Job →
Set out the records below as a Markdown table with the columns Row and Line, numbering each line and omitting blank lines.

Material to process →
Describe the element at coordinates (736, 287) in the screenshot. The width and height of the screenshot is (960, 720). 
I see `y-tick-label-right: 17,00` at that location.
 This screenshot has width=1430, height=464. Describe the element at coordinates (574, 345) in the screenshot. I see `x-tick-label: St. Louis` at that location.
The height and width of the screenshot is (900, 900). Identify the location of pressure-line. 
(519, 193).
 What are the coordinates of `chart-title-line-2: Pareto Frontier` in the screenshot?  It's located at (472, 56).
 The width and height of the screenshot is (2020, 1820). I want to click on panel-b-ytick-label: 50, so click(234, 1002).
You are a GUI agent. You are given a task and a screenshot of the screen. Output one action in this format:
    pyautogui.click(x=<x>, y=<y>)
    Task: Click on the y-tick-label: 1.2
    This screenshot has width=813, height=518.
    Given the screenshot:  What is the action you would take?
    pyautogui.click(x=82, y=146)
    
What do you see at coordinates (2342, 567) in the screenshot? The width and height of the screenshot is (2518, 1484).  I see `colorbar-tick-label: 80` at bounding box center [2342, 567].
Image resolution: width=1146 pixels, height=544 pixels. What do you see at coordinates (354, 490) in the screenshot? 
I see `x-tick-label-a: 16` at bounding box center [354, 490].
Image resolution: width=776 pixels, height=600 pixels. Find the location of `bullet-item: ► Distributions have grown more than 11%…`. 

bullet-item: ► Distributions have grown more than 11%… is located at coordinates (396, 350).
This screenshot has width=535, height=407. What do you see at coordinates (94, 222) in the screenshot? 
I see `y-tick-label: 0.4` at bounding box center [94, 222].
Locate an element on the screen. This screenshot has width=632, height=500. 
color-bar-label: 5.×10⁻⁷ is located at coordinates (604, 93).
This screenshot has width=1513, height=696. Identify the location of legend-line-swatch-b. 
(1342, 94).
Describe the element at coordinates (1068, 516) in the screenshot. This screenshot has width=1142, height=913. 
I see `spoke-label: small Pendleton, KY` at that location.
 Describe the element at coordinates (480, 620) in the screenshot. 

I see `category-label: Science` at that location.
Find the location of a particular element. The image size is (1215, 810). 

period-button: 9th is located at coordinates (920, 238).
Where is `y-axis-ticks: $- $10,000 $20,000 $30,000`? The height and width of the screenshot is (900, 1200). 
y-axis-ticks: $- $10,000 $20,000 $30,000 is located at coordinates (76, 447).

Your solution →
| Row | Line |
|---|---|
| 1 | Describe the element at coordinates (736, 287) in the screenshot. The width and height of the screenshot is (960, 720).  |
| 2 | I see `y-tick-label-right: 17,00` at that location. |
| 3 |  This screenshot has width=1430, height=464. Describe the element at coordinates (574, 345) in the screenshot. I see `x-tick-label: St. Louis` at that location. |
| 4 | The height and width of the screenshot is (900, 900). Identify the location of pressure-line.  |
| 5 | (519, 193). |
| 6 |  What are the coordinates of `chart-title-line-2: Pareto Frontier` in the screenshot?  It's located at (472, 56). |
| 7 |  The width and height of the screenshot is (2020, 1820). I want to click on panel-b-ytick-label: 50, so click(234, 1002). |
| 8 | You are a GUI agent. You are given a task and a screenshot of the screen. Output one action in this format: |
| 9 |     pyautogui.click(x=<x>, y=<y>) |
| 10 |     Task: Click on the y-tick-label: 1.2 |
| 11 |     This screenshot has width=813, height=518. |
| 12 |     Given the screenshot:  What is the action you would take? |
| 13 |     pyautogui.click(x=82, y=146) |
| 14 | What do you see at coordinates (2342, 567) in the screenshot? The width and height of the screenshot is (2518, 1484).  I see `colorbar-tick-label: 80` at bounding box center [2342, 567]. |
| 15 | Image resolution: width=1146 pixels, height=544 pixels. What do you see at coordinates (354, 490) in the screenshot?  |
| 16 | I see `x-tick-label-a: 16` at bounding box center [354, 490]. |
| 17 | Image resolution: width=776 pixels, height=600 pixels. Find the location of `bullet-item: ► Distributions have grown more than 11%…`.  |
| 18 | bullet-item: ► Distributions have grown more than 11%… is located at coordinates (396, 350). |
| 19 | This screenshot has width=535, height=407. What do you see at coordinates (94, 222) in the screenshot?  |
| 20 | I see `y-tick-label: 0.4` at bounding box center [94, 222]. |
| 21 | Locate an element on the screen. This screenshot has width=632, height=500.  |
| 22 | color-bar-label: 5.×10⁻⁷ is located at coordinates (604, 93). |
| 23 | This screenshot has width=1513, height=696. Identify the location of legend-line-swatch-b.  |
| 24 | (1342, 94). |
| 25 | Describe the element at coordinates (1068, 516) in the screenshot. This screenshot has width=1142, height=913.  |
| 26 | I see `spoke-label: small Pendleton, KY` at that location. |
| 27 |  Describe the element at coordinates (480, 620) in the screenshot.  |
| 28 | I see `category-label: Science` at that location. |
| 29 | Find the location of a particular element. The image size is (1215, 810).  |
| 30 | period-button: 9th is located at coordinates (920, 238). |
| 31 | Where is `y-axis-ticks: $- $10,000 $20,000 $30,000`? The height and width of the screenshot is (900, 1200).  |
| 32 | y-axis-ticks: $- $10,000 $20,000 $30,000 is located at coordinates (76, 447). |